Restating in terms of Quorum based replicated-write protocols
To use the terminology from Gifford (1979), a storage system has N storage replicas. A write is a W. A read is an R. The server-side storage system will be strongly consistent if:
R + W > N
W > N/2
In Terracotta, there is one active and one mirror. The acknowledgement is not sent until all have been written to. We always read from only one replica, the Active. So R = 1, W = 2, N = 2. Substituting the terms of R + W > N, we get 1 + 2 > 2, which is clearly true. And for W > N/2 we get 2 > 2/2 => 2 > 1 which is clearly true. Therefore we are strongly consistent server side.
Because data is also held in Ehcache nodes, and Ehcache nodes are what application code interacts with, there is more to the story than consistency in the TSA. Werner Vogel’s seminal “Eventually Consistent” paper presented standard terms for client-side consistency and a way of reasoning about whether that consistency can be achieved in a distributed system. This paper in turn referenced Tannenbaum’s Distributed Systems: Principles and Paradigms (2nd Edition).
Tannenbaum was popularising research work done on Bayou, a database system. See page 290 of “Distributed Systems, Principles and Paradigms” by Tannenbaum and Van Steen for detailed coverage of this material.
Before explaining our consistency modes, we need to explain the standard components of the reference model, which is an abstract model of a distributed system that can be used for studying interactions.
- A storage system. The storage system consists of data stored durably in one server or multiple servers connected via a network. In Ehcache, durability is optional and the storage system might simply be in memory.
- Client Process A. This is a process that writes to and reads from the storage system.
- Client Processes B and C. These two processes are independent of process A and write to and read from the storage system. It is irrelevant whether these are really processes or threads within the same process; what is important is that they are independent and need to communicate to share information. Client-side consistency has to do with how and when observers (in this case the processes A, B, or C) see updates made to a data object in the storage systems.
Mapping the Model to Distributed Ehcache
The model maps to Distributed Ehcache as follows:
- there is a Terracotta Server Array which is the ‘storage system’;
- there are three nodes connected to the Terracotta Server Array: Ehcache A, B and C, mapping to the processes in the standard model;
- a “write” in the standard model is a “put” or “remove” in Ehcache.

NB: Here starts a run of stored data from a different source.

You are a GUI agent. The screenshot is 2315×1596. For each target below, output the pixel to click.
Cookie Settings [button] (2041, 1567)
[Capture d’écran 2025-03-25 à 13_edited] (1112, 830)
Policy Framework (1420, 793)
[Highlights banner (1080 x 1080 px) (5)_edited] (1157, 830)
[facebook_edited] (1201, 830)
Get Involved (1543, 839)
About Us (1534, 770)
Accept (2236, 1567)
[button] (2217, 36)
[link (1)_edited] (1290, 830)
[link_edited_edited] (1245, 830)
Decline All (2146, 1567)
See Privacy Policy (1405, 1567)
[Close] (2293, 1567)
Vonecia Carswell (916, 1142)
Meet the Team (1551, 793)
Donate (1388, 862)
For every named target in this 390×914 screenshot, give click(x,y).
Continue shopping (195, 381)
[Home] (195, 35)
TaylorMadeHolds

Standard Client-Side Consistency Modes
It then goes on to define the following consistencies where process A has made an update to a data object:
- Strong consistency. After the update completes, any subsequent access (by A, B, or C) will return the updated value.

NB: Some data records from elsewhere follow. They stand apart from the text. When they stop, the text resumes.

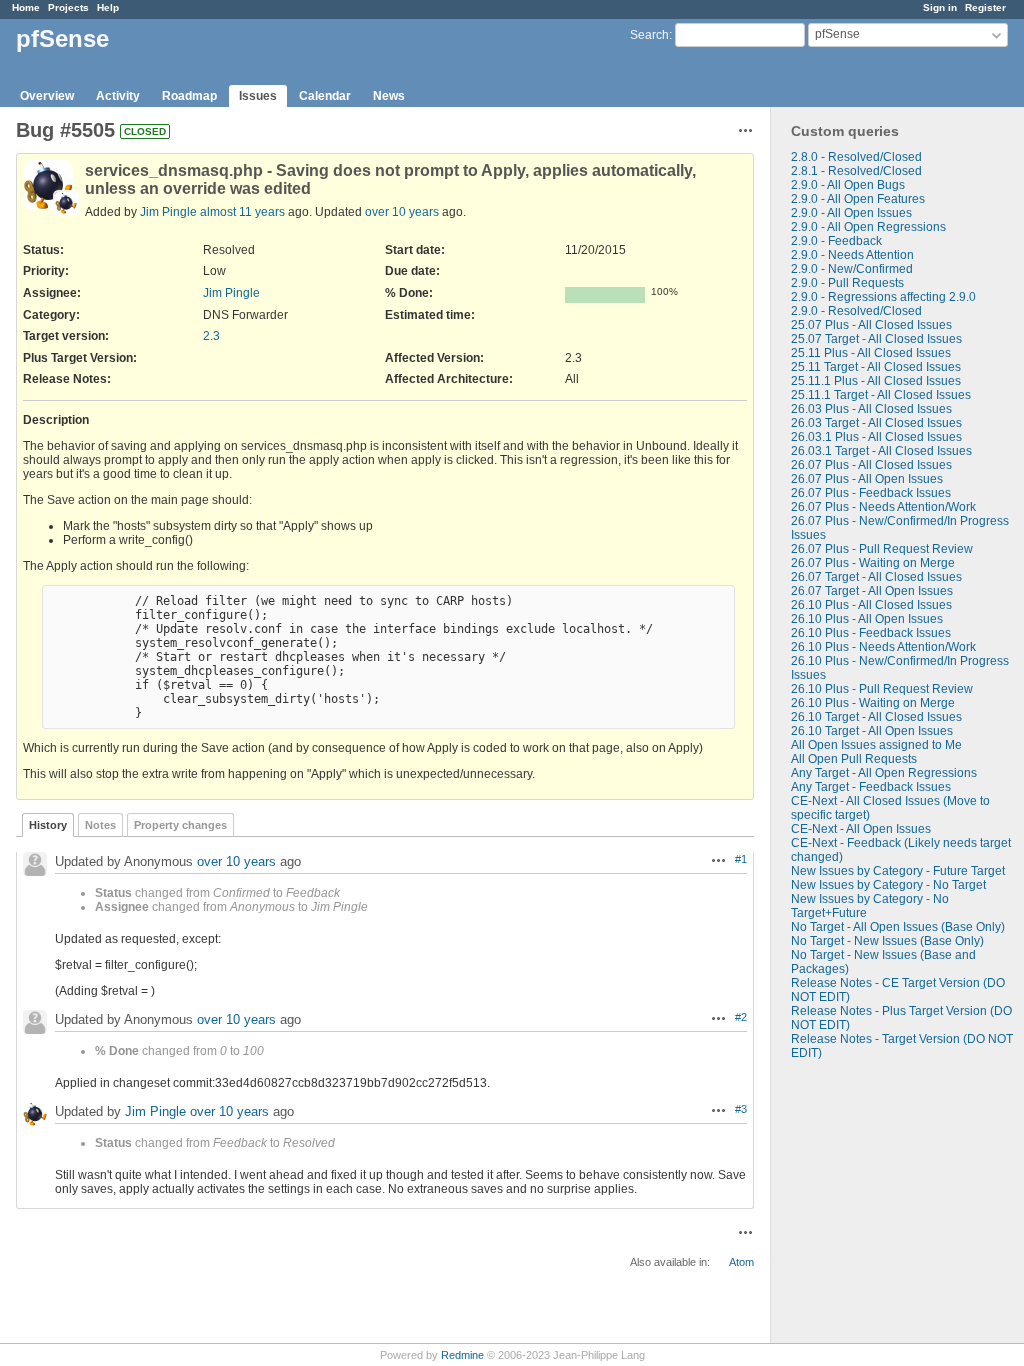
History (48, 825)
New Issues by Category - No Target (888, 885)
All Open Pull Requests (854, 759)
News (389, 96)
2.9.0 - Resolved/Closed (856, 311)
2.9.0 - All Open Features (858, 199)
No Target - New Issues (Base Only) (887, 941)
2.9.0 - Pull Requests (847, 283)
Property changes (180, 825)
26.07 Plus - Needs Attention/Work (883, 507)
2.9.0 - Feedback (836, 241)
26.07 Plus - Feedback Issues (871, 493)
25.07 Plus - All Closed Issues (871, 325)
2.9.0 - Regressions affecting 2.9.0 (883, 297)
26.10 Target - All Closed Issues (876, 717)
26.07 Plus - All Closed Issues (871, 465)
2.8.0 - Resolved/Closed (856, 157)
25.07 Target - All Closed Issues (876, 339)
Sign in (940, 7)
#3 (741, 1109)
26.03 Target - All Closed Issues (876, 423)
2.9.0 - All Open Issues (851, 213)
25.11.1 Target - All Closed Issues (881, 395)
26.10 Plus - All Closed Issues (871, 605)
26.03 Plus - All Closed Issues (871, 409)
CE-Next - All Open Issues (861, 829)
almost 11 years (242, 212)
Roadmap (189, 96)
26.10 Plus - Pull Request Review (882, 689)
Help (108, 7)
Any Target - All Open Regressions (884, 773)
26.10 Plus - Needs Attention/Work (883, 647)
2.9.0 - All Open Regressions (868, 227)
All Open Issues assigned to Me (876, 745)
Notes (100, 825)
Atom (741, 1262)
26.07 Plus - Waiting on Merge (873, 563)
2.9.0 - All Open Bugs (848, 185)
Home (26, 7)
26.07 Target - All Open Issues (872, 591)
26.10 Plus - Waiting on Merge (873, 703)
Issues (258, 96)
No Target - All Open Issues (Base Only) (898, 927)
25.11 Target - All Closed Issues (876, 367)
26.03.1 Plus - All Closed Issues (876, 437)
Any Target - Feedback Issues (871, 787)
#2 (741, 1017)
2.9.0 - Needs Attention (852, 255)
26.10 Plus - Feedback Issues (871, 633)
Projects (68, 7)
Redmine (462, 1355)
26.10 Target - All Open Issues (872, 731)
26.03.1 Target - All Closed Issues (881, 451)
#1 (741, 859)
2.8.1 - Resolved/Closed (856, 171)
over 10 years (402, 212)
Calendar (325, 96)
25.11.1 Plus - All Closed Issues (876, 381)
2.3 (211, 336)
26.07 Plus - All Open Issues (867, 479)
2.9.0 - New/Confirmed (852, 269)
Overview (47, 96)
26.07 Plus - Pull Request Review (882, 549)
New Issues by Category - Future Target (898, 871)
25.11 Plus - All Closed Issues (871, 353)
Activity (118, 96)
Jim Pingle (168, 212)
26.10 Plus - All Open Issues (867, 619)
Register (985, 7)
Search (649, 35)
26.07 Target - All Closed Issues (876, 577)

- Weak consistency. The system does not guarantee that subsequent accesses will return the updated value.
- Eventual consistency. This is a specific form of weak consistency; the storage system guarantees that if no new updates are made to the object, eventually all accesses will return the last updated value. If no failures occur, the maximum size of the inconsistency window can be determined based on factors such as communication delays, the load on the system, and the number of replicas involved in the replication scheme.

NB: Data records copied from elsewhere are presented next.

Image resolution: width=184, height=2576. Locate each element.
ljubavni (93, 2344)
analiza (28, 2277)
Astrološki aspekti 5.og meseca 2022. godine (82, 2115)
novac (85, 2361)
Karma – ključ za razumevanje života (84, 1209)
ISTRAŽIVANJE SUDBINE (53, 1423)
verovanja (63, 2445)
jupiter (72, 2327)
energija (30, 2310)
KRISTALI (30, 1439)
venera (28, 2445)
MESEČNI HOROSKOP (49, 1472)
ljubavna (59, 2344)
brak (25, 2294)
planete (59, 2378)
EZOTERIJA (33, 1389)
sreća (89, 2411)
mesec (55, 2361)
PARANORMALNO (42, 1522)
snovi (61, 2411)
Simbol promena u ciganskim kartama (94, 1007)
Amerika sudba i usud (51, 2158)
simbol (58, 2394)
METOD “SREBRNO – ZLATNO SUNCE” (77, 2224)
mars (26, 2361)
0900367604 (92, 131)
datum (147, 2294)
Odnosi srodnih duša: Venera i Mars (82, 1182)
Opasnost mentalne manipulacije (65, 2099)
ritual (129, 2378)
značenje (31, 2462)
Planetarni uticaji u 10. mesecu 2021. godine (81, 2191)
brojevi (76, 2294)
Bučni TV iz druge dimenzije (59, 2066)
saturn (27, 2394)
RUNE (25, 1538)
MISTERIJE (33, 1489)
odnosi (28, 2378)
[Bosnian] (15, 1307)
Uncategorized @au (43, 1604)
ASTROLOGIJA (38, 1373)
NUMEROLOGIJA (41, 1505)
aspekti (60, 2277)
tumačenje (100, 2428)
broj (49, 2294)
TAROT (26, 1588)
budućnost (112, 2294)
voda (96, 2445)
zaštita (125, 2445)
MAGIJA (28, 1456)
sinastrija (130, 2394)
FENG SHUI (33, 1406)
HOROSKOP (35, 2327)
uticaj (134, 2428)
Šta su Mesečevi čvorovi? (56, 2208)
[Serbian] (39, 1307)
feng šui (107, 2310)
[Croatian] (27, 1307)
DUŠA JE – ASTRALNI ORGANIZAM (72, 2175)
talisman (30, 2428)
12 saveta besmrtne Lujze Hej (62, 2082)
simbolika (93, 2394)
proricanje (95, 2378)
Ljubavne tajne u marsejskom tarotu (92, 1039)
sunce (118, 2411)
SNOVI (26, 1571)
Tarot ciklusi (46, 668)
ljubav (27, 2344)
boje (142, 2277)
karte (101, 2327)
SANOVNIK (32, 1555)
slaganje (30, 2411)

Within eventual consistency there are a number of desirable properties:
- Read-your-writes consistency. This is an important model where process A, after it has updated a data item, always accesses the updated value and will never see an older value. This is a special case of the causal consistency model.
- Session consistency. This is a practical version of the previous model, where a process accesses the storage system in the context of a session. As long as the session exists, the system guarantees read-your-writes consistency. If the session terminates because of a certain failure scenario, a new session needs to be created and the guarantees do not overlap the sessions.
- Monotonic read consistency. If a process has seen a particular value for the object, any subsequent accesses will never return any previous values.
- Monotonic write consistency. In this case the system guarantees to serialize the writes by the same process. Systems that do not guarantee this level of consistency are notoriously hard to program.
Finally, in eventual consistency, the period between the update and the moment when it is guaranteed that any observer will always see the updated value is dubbed the inconsistency window.
Consistency Modes in Distributed Ehcache
The consistency modes in Terracotta distributed Ehcache are “strong” and “eventual”. Eventual consistency is the default mode.
In the distributed cache, strong consistency is configured as follows:
<cache name="sampleCache1" ... /> <terracotta consistency="strong" /> </cache>
We will walk through how a write is done and show that it is strongly consistent.
- A thread in Ehcache A performs a write.
- Before the write is done, a write lock is obtained from the Terracotta Server (storage system). The write lock is granted only after all read locks have been surrendered.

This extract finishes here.